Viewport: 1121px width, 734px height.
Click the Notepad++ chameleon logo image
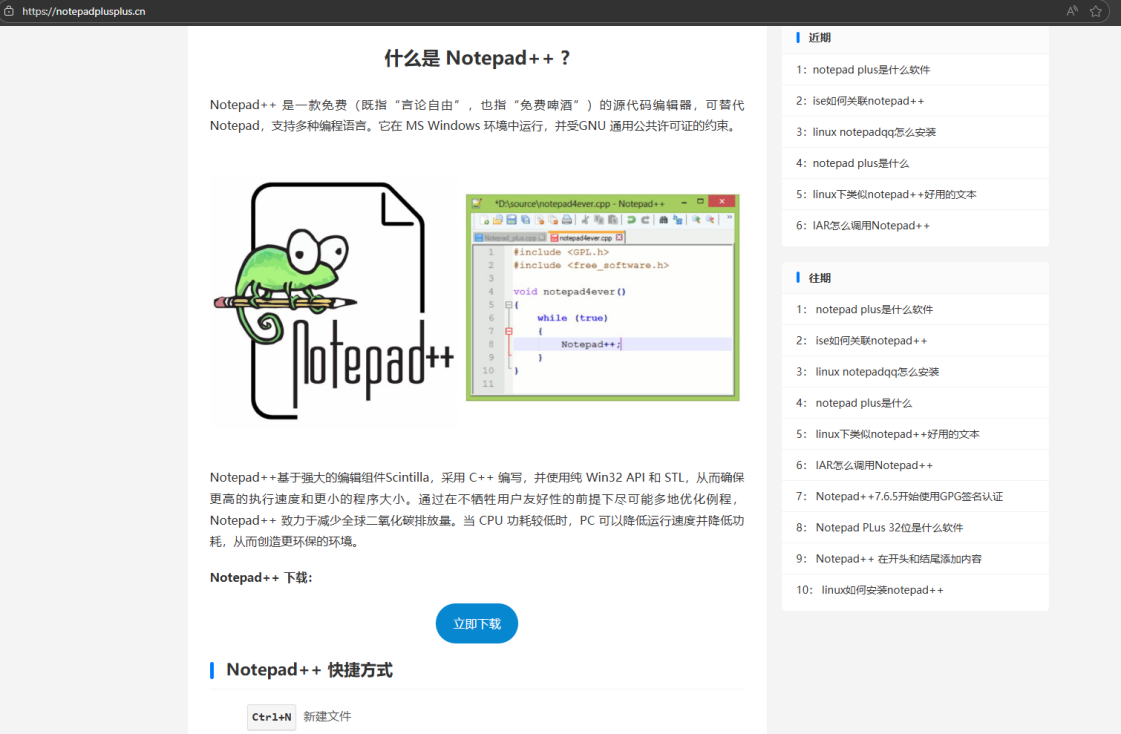click(333, 300)
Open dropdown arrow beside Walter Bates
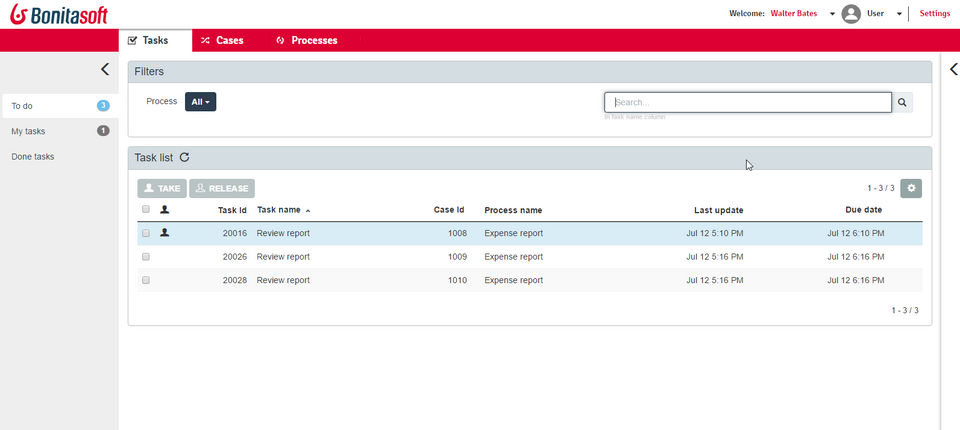The width and height of the screenshot is (960, 430). pyautogui.click(x=832, y=14)
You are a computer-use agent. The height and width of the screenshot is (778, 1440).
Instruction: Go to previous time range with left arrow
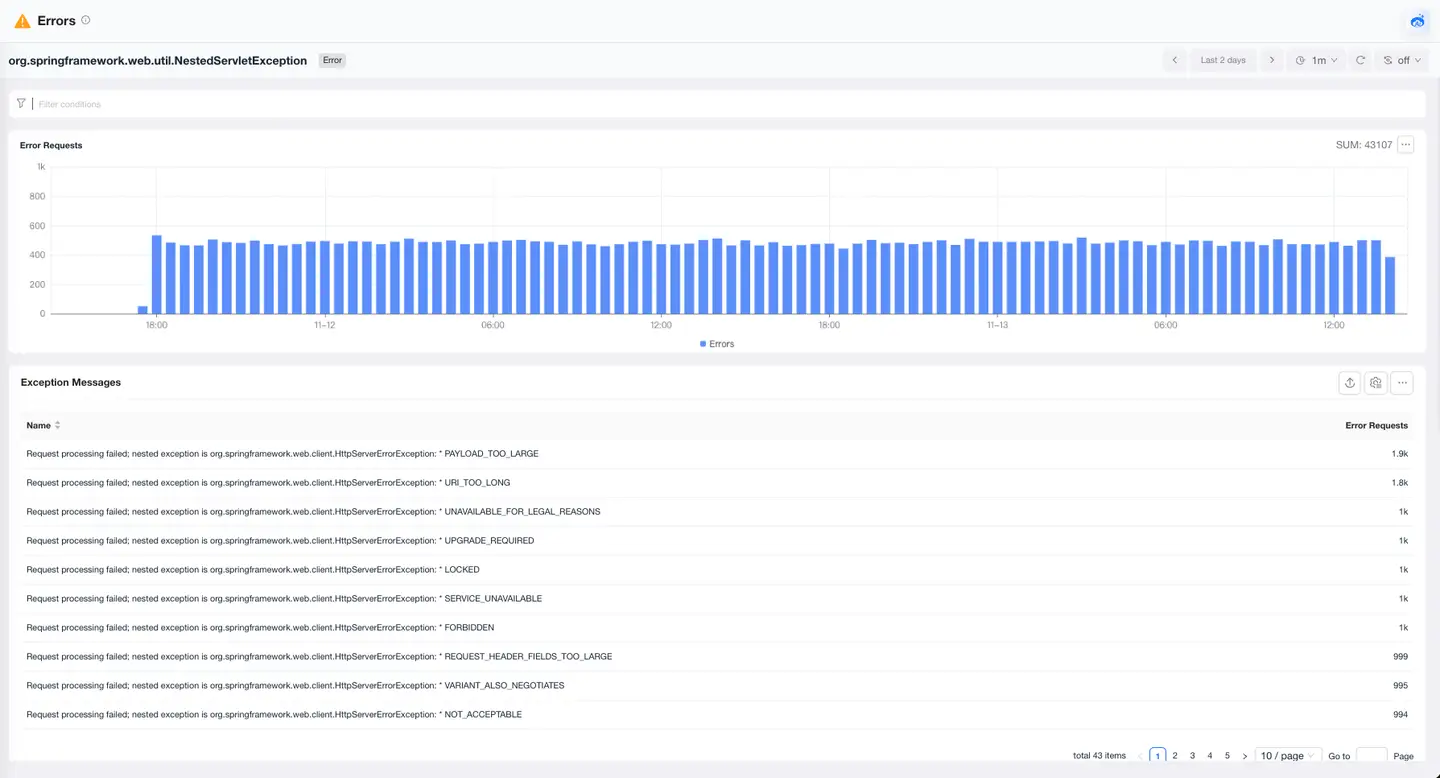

----

**WHAT TO WORK ON**. Copy exactly, and copy nothing else: the lines from the one containing "You are a computer-use" through the end of the data, both ends included, with pictures left out.

**TASK OUTPUT**.
You are a computer-use agent. The height and width of the screenshot is (778, 1440).
Instruction: Go to previous time range with left arrow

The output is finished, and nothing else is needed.